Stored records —
== == ==
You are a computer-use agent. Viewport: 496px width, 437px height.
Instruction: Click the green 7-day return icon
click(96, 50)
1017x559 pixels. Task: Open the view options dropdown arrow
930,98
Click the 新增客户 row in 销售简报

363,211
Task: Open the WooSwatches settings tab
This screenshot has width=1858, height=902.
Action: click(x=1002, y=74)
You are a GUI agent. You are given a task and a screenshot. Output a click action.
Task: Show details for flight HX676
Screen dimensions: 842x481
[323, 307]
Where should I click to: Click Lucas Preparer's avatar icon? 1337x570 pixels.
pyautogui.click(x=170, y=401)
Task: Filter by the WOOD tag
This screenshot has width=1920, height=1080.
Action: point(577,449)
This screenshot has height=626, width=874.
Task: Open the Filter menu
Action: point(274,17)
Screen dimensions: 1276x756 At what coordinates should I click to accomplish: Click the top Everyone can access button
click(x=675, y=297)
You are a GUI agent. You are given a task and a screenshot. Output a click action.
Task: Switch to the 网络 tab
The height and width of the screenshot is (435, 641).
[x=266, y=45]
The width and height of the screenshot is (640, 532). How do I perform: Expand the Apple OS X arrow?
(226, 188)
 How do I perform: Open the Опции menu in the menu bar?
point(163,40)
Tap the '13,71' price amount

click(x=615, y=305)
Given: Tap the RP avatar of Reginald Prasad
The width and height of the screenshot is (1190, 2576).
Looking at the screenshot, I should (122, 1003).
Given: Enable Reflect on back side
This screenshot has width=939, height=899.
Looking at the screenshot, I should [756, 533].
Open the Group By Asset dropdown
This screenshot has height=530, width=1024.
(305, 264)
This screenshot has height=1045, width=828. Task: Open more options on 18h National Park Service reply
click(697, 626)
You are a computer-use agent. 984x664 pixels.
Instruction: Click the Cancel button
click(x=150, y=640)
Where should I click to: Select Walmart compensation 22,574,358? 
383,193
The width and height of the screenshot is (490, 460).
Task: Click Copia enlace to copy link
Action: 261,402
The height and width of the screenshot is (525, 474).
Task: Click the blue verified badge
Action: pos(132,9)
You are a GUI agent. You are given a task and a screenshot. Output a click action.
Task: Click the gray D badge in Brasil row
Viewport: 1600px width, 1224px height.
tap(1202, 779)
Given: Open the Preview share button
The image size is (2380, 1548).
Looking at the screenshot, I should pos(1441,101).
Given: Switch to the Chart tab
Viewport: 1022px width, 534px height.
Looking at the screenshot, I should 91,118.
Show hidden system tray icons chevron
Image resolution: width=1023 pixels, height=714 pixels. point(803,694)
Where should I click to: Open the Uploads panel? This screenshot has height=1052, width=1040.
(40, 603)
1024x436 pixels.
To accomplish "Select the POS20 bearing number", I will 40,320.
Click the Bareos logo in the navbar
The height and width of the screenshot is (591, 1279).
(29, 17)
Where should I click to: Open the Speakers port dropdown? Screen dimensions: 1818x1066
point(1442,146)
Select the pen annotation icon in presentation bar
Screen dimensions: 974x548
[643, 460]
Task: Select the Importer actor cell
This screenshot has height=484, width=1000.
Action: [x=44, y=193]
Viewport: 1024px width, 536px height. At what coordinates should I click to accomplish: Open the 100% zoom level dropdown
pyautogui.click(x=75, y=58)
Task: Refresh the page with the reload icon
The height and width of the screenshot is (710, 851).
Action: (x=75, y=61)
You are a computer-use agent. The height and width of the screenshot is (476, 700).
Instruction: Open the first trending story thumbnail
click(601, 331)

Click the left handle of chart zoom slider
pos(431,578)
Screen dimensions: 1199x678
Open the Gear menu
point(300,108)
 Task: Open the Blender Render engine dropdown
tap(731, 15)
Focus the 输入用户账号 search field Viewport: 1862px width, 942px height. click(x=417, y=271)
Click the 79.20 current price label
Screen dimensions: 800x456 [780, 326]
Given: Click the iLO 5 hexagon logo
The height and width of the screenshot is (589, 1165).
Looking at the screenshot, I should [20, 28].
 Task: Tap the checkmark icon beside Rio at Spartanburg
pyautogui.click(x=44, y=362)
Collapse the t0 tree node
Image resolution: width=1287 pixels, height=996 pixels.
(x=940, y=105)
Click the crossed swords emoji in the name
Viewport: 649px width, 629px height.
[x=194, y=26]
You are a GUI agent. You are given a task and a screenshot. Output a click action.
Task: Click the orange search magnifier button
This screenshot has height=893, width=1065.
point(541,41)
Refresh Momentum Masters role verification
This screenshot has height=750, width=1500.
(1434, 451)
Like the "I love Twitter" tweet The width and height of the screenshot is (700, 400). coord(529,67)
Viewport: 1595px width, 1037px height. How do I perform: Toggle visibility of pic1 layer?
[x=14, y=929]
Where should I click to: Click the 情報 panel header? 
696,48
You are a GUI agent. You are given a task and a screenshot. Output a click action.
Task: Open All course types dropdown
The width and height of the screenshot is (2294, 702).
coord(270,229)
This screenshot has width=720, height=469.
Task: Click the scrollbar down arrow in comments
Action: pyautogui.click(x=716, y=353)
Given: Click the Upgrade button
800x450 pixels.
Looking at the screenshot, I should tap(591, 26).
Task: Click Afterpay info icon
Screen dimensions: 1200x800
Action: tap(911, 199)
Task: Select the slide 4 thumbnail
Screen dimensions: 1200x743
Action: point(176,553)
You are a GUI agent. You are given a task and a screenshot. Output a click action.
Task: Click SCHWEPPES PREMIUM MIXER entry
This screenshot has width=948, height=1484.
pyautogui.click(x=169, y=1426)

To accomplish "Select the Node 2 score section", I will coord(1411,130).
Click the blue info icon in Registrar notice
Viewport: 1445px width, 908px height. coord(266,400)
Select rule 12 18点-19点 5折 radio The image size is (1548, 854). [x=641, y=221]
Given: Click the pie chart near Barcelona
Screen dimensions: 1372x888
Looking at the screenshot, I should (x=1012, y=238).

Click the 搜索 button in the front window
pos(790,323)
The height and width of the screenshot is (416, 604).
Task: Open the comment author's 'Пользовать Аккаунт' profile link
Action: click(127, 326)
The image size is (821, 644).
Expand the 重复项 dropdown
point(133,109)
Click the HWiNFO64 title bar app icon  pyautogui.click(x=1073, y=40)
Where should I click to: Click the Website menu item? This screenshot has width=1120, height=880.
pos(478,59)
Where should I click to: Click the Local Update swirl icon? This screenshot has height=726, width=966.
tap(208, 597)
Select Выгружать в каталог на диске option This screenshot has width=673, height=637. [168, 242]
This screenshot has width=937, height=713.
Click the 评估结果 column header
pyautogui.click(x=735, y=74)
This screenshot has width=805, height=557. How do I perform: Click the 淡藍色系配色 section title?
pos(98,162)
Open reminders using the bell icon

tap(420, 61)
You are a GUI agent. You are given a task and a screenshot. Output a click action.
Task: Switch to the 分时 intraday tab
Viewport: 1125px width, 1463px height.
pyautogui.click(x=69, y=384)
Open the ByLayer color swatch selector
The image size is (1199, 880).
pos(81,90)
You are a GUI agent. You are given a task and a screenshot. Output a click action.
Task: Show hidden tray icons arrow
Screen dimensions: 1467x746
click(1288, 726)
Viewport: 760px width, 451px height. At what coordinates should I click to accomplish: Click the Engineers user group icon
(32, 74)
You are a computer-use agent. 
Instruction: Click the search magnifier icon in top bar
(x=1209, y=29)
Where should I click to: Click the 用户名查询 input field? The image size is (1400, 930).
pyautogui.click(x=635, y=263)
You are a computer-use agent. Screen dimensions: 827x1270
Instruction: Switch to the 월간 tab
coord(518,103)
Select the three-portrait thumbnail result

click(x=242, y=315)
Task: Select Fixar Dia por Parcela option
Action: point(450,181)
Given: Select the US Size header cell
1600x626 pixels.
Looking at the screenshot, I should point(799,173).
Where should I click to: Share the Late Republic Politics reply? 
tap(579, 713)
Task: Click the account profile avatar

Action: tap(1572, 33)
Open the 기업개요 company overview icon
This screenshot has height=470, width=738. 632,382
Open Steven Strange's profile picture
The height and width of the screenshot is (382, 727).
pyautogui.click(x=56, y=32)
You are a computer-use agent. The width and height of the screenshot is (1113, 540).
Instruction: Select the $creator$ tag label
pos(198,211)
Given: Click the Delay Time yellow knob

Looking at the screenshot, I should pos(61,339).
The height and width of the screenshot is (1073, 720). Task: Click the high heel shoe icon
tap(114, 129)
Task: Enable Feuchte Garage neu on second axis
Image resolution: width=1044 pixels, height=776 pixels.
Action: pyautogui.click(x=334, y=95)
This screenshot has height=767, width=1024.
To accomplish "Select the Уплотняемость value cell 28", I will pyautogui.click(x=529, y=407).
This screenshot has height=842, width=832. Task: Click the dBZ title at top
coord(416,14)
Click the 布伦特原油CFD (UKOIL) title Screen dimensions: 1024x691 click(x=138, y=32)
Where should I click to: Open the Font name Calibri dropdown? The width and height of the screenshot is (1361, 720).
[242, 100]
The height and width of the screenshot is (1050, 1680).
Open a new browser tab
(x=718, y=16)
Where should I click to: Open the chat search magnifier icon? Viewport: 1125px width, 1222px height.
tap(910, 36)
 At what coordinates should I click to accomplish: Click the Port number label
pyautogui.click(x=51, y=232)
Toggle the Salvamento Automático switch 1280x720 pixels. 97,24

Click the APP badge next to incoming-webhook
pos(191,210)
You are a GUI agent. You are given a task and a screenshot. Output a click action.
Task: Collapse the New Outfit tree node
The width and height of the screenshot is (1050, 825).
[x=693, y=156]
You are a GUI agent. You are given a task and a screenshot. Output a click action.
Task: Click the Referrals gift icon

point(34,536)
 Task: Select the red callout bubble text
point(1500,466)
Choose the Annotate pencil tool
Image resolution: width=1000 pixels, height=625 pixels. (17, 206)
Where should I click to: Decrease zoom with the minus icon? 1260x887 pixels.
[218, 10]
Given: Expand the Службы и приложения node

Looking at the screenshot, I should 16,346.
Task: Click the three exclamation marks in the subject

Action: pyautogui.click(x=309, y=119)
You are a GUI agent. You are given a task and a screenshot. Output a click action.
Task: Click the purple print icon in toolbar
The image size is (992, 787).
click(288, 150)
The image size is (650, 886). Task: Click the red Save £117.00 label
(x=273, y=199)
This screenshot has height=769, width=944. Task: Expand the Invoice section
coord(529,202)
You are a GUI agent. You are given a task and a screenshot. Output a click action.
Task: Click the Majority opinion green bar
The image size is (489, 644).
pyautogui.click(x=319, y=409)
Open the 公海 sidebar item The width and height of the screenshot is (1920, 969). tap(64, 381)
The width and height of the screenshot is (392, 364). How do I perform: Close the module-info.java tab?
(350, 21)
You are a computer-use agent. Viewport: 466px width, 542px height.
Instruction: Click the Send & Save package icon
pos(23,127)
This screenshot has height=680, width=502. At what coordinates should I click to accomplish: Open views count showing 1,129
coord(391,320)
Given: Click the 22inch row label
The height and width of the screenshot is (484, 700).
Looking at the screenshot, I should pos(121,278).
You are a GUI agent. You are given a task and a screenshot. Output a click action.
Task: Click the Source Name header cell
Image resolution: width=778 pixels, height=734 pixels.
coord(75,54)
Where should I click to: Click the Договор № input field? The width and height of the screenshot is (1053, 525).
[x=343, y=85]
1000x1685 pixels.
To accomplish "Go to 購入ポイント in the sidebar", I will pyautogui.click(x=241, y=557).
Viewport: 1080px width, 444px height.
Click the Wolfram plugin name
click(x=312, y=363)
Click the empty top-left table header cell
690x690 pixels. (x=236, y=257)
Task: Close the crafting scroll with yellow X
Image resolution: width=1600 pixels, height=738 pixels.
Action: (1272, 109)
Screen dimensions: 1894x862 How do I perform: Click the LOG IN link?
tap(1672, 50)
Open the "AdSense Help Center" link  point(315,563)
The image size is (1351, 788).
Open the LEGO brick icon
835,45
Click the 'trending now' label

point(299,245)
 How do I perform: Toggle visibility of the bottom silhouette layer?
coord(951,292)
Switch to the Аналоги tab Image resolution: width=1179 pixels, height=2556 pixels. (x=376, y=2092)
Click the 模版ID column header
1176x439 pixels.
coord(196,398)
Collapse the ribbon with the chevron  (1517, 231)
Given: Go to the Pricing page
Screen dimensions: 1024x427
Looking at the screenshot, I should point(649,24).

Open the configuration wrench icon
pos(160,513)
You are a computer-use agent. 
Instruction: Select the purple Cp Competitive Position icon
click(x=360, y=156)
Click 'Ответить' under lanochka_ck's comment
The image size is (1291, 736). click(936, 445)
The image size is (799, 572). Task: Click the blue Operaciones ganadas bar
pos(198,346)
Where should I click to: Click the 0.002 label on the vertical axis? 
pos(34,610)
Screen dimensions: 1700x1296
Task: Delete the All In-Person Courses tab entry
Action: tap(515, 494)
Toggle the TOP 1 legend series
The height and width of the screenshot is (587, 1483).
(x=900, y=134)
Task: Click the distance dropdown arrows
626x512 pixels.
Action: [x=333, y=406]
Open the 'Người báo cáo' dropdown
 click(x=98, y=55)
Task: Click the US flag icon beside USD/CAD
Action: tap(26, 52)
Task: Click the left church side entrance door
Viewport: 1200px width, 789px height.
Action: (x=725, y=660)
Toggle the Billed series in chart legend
== == ==
Directions for this task —
Only the lines above starting at the line that holds "Given: Expand the Службы и приложения node" and ending at the line that holds "Task: Click the Source Name header cell" are to be repeated, exactly and in full.

Finished exercise —
Given: Expand the Службы и приложения node

Looking at the screenshot, I should 16,346.
Task: Click the three exclamation marks in the subject

Action: pyautogui.click(x=309, y=119)
You are a GUI agent. You are given a task and a screenshot. Output a click action.
Task: Click the purple print icon in toolbar
The image size is (992, 787).
click(288, 150)
The image size is (650, 886). Task: Click the red Save £117.00 label
(x=273, y=199)
This screenshot has height=769, width=944. Task: Expand the Invoice section
coord(529,202)
You are a GUI agent. You are given a task and a screenshot. Output a click action.
Task: Click the Majority opinion green bar
The image size is (489, 644).
pyautogui.click(x=319, y=409)
Open the 公海 sidebar item The width and height of the screenshot is (1920, 969). tap(64, 381)
The width and height of the screenshot is (392, 364). How do I perform: Close the module-info.java tab?
(350, 21)
You are a computer-use agent. Viewport: 466px width, 542px height.
Instruction: Click the Send & Save package icon
pos(23,127)
This screenshot has height=680, width=502. At what coordinates should I click to accomplish: Open views count showing 1,129
coord(391,320)
Given: Click the 22inch row label
The height and width of the screenshot is (484, 700).
Looking at the screenshot, I should pos(121,278).
You are a GUI agent. You are given a task and a screenshot. Output a click action.
Task: Click the Source Name header cell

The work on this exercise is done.